Exercise prompt ▸
Please write out every one of the records below word for word.

+++ Dataset excerpts

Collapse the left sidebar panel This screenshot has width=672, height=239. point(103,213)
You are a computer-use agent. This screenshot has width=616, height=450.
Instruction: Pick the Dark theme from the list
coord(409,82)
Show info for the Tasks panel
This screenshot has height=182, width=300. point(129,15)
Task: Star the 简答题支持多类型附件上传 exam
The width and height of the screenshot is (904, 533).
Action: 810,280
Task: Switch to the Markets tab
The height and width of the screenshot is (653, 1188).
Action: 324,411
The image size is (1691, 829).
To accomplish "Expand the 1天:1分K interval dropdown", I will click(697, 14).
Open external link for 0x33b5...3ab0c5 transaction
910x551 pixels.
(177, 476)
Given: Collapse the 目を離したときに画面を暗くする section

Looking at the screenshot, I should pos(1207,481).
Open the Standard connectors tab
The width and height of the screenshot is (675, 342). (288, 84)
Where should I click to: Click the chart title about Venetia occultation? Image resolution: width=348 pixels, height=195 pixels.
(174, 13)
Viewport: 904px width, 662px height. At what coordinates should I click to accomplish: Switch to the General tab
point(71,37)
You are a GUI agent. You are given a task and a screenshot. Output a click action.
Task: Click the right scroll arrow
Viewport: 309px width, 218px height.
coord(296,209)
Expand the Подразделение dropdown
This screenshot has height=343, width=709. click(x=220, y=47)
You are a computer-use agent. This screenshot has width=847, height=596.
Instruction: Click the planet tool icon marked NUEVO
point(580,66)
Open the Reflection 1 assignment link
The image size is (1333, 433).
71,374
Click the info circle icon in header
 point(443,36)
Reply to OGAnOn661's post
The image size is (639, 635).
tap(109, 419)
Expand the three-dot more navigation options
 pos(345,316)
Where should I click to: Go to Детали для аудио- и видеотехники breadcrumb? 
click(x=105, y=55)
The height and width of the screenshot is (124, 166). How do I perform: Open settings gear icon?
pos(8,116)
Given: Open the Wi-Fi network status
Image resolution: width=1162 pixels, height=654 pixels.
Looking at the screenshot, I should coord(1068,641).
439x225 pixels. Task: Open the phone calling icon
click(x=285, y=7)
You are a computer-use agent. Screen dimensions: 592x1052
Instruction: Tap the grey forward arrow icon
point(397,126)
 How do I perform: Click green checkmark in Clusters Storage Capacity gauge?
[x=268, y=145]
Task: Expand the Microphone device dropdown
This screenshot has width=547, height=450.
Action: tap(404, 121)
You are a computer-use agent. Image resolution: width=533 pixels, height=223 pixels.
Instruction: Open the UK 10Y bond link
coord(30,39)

++++++

Correct response ▸
Collapse the left sidebar panel This screenshot has width=672, height=239. point(103,213)
You are a computer-use agent. This screenshot has width=616, height=450.
Instruction: Pick the Dark theme from the list
coord(409,82)
Show info for the Tasks panel
This screenshot has height=182, width=300. point(129,15)
Task: Star the 简答题支持多类型附件上传 exam
The width and height of the screenshot is (904, 533).
Action: 810,280
Task: Switch to the Markets tab
The height and width of the screenshot is (653, 1188).
Action: 324,411
The image size is (1691, 829).
To accomplish "Expand the 1天:1分K interval dropdown", I will click(697, 14).
Open external link for 0x33b5...3ab0c5 transaction
910x551 pixels.
(177, 476)
Given: Collapse the 目を離したときに画面を暗くする section

Looking at the screenshot, I should pos(1207,481).
Open the Standard connectors tab
The width and height of the screenshot is (675, 342). (288, 84)
Where should I click to: Click the chart title about Venetia occultation? Image resolution: width=348 pixels, height=195 pixels.
(174, 13)
Viewport: 904px width, 662px height. At what coordinates should I click to accomplish: Switch to the General tab
point(71,37)
You are a GUI agent. You are given a task and a screenshot. Output a click action.
Task: Click the right scroll arrow
Viewport: 309px width, 218px height.
coord(296,209)
Expand the Подразделение dropdown
This screenshot has height=343, width=709. click(x=220, y=47)
You are a computer-use agent. This screenshot has width=847, height=596.
Instruction: Click the planet tool icon marked NUEVO
point(580,66)
Open the Reflection 1 assignment link
The image size is (1333, 433).
71,374
Click the info circle icon in header
 point(443,36)
Reply to OGAnOn661's post
The image size is (639, 635).
tap(109, 419)
Expand the three-dot more navigation options
 pos(345,316)
Where should I click to: Go to Детали для аудио- и видеотехники breadcrumb? 
click(x=105, y=55)
The height and width of the screenshot is (124, 166). How do I perform: Open settings gear icon?
pos(8,116)
Given: Open the Wi-Fi network status
Image resolution: width=1162 pixels, height=654 pixels.
Looking at the screenshot, I should coord(1068,641).
439x225 pixels. Task: Open the phone calling icon
click(x=285, y=7)
You are a computer-use agent. Screen dimensions: 592x1052
Instruction: Tap the grey forward arrow icon
point(397,126)
 How do I perform: Click green checkmark in Clusters Storage Capacity gauge?
[x=268, y=145]
Task: Expand the Microphone device dropdown
This screenshot has width=547, height=450.
Action: tap(404, 121)
You are a computer-use agent. Image resolution: width=533 pixels, height=223 pixels.
Instruction: Open the UK 10Y bond link
coord(30,39)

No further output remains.